» **Given exercise**
Write out the blog text below from "1. One flaw" to "or confuse more.", swapping "customer" for "buyer".

Leatherboard1
Research that would be of crucial importance to a tech company
Here are a few opinions that I have expressed in my blog. I can't really back up my words because I don't know if market research has been done that supports me (or even if some have been done, the result would be highly valuable information to the company and there's no reason they would tell me.)
1. One flaw = fiasco.
I have observed that the level of usability and performance of operating systems or even further, of many kinds of technology products has reached at a place where it is very hard for an averagely informed customer to understand the difference or to perceive gradually some deep down internal improvement. That's what intelligent reviews should help people do but because of various reasons, I doubt if reviews help or confuse more.
I was mentioning operating systems as an example here. To the contrary of the difficulty in perceiving inner improvements (such as most people won't understand how a hard drive based MP3 player is different from a RAM one, as long as they both store the music and it is really not something to worry about from a user experience point of view), flaws are easily discovered and people will try their best to avoid them. I mean, above all, there are so many (even though) average performing non-flawed products out there, who wants to go through all the trouble to get it fixed or something which counts as both extra monetary cost and time cost.

» **Information supplied**
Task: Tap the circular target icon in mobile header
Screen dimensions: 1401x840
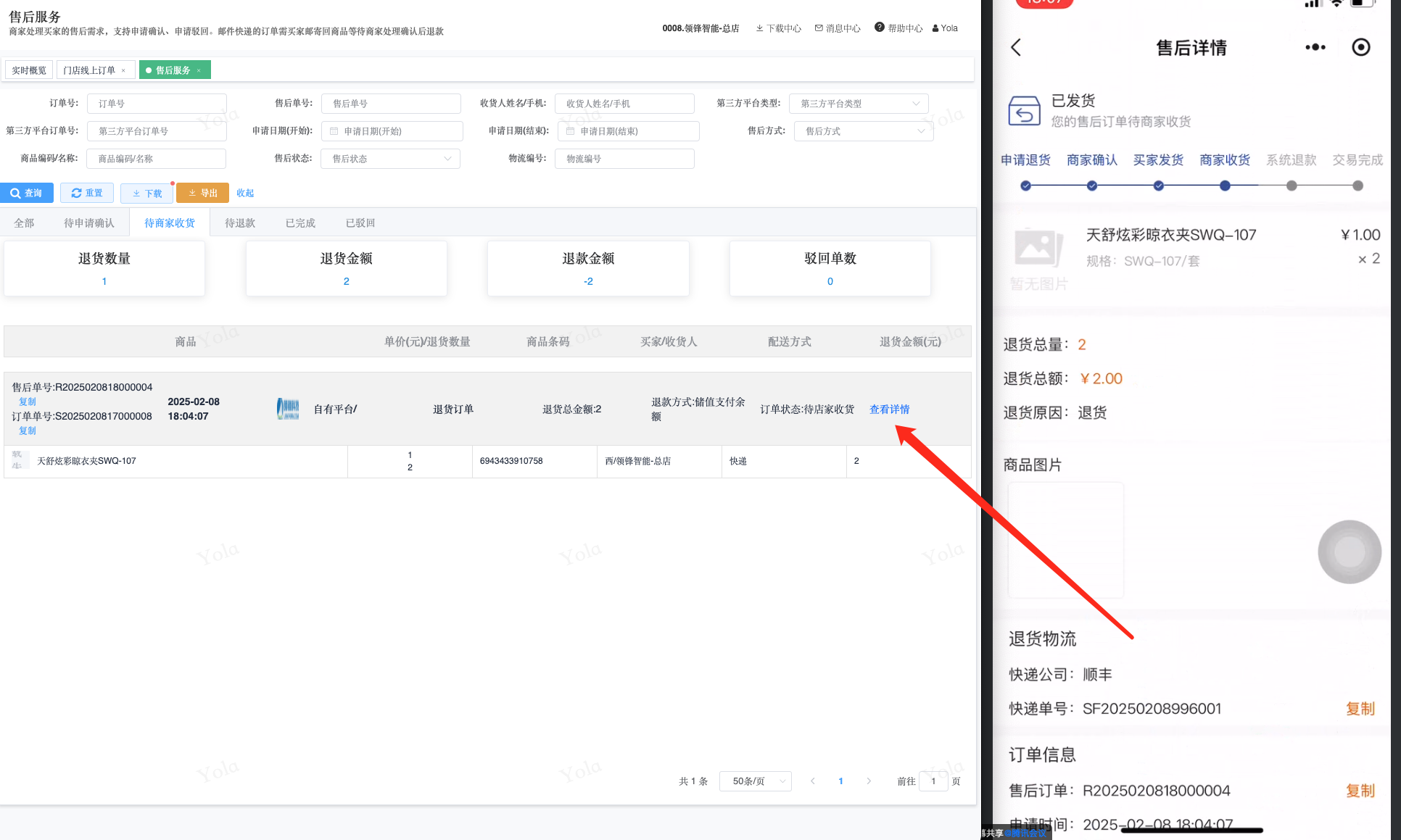Action: coord(1361,48)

» **Expected answer**
1. One flaw = fiasco.
I have observed that the level of usability and performance of operating systems or even further, of many kinds of technology products has reached at a place where it is very hard for an averagely informed buyer to understand the difference or to perceive gradually some deep down internal improvement. That's what intelligent reviews should help people do but because of various reasons, I doubt if reviews help or confuse more.